I used Xen Orchestra to access the GUI for the Plex VM to check for anything unusual. I disconnected and reconnected the network interface; no change. I went for broke and tried to download the .deb package manually through the browser, only to find that the page wouldn't resolve for https://plex.tv.
I checked on both my MacBook Pro and my Manjaro box, and both were able to resolve the site without an issue. I tried https://bitwarden.com, just because it was in my “top sites”; same issue. The Plex site is hosted on AWS, but running a traceroute on https://downloads.plex.tv shows it resolving to — you guessed it — a Cloudflare IP. It's very likely their whole infrastructure is on AWS, but they use Cloudflare CDN.
At this point, I was nearly convinced there was something wrong with the VM. I looked for a recent snapshot and kicked myself because the last snapshot was two months ago (this VM has gotten so large that I can no longer create an incremental backup because of Xen Orchestra limitations; another story for another time). This is when I remembered that the only other change I made was the addition of the Cloudflare IPs to pfBlockerNG.

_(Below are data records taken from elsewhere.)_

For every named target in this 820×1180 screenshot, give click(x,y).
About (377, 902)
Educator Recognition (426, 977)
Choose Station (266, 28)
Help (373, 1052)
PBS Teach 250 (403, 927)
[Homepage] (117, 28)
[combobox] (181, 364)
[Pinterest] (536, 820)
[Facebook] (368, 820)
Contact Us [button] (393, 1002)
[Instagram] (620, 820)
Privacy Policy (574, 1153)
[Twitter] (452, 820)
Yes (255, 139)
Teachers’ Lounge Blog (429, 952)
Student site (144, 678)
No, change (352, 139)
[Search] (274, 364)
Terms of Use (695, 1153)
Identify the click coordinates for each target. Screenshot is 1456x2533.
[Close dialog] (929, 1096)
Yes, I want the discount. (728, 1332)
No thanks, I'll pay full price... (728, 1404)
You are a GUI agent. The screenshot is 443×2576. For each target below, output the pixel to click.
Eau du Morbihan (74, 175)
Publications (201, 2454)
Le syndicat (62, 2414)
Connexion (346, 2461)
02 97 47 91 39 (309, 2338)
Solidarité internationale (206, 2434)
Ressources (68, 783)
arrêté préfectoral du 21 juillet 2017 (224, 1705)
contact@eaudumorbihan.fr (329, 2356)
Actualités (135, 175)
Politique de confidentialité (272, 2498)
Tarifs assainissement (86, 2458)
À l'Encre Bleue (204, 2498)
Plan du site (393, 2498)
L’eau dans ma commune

I logged back into pfSense and removed the Cloudflare IP list from pfBlockerNG, then updated it. I went back to the Plex VM and tried using the browser again; it's now working fine. I tried to download the .deb package again; it downloaded without an issue. I logged back into Plex to find that all the metadata was now there.
I realized that what I did was permit traffic outbound, but not inbound. Effectively, I blocked all Cloudflare IP ranges coming into my network. It didn't occur to me that anything was wrong because I was still able to access my sites hosted by Cloudflare since traffic was flowing outbound.
Problem solved? Not quite. I still wanted to get the Cloudflare IPs allowlisted on pfSense.
Because of an authentication issue I had a while back with getting Plex working on one of my restricted VLANs, I set up an alias to allow traffic from https://plex.tv to that particular VLAN. This has been tremendously helpful, so I figured I might get lucky with doing the same for the Cloudflare IPs.
I went into Firewall > Aliases > URLs
and added the Cloudflare IPs site. I navigated to Firewall > Rules
and created the following firewall rule:
Action
: PassInterface
: WANSource
: Single host or alias | Cloudflare aliasDestination
: LAN NetGateway
: WAN_DHCPAs of the time of this writing, it's only been about 6 hours since I made this change, so it may be too soon to tell. However, things have been stable, and I haven't received any notifications. I'll continue to monitor things and update if necessary, but hopefully, I won't have to.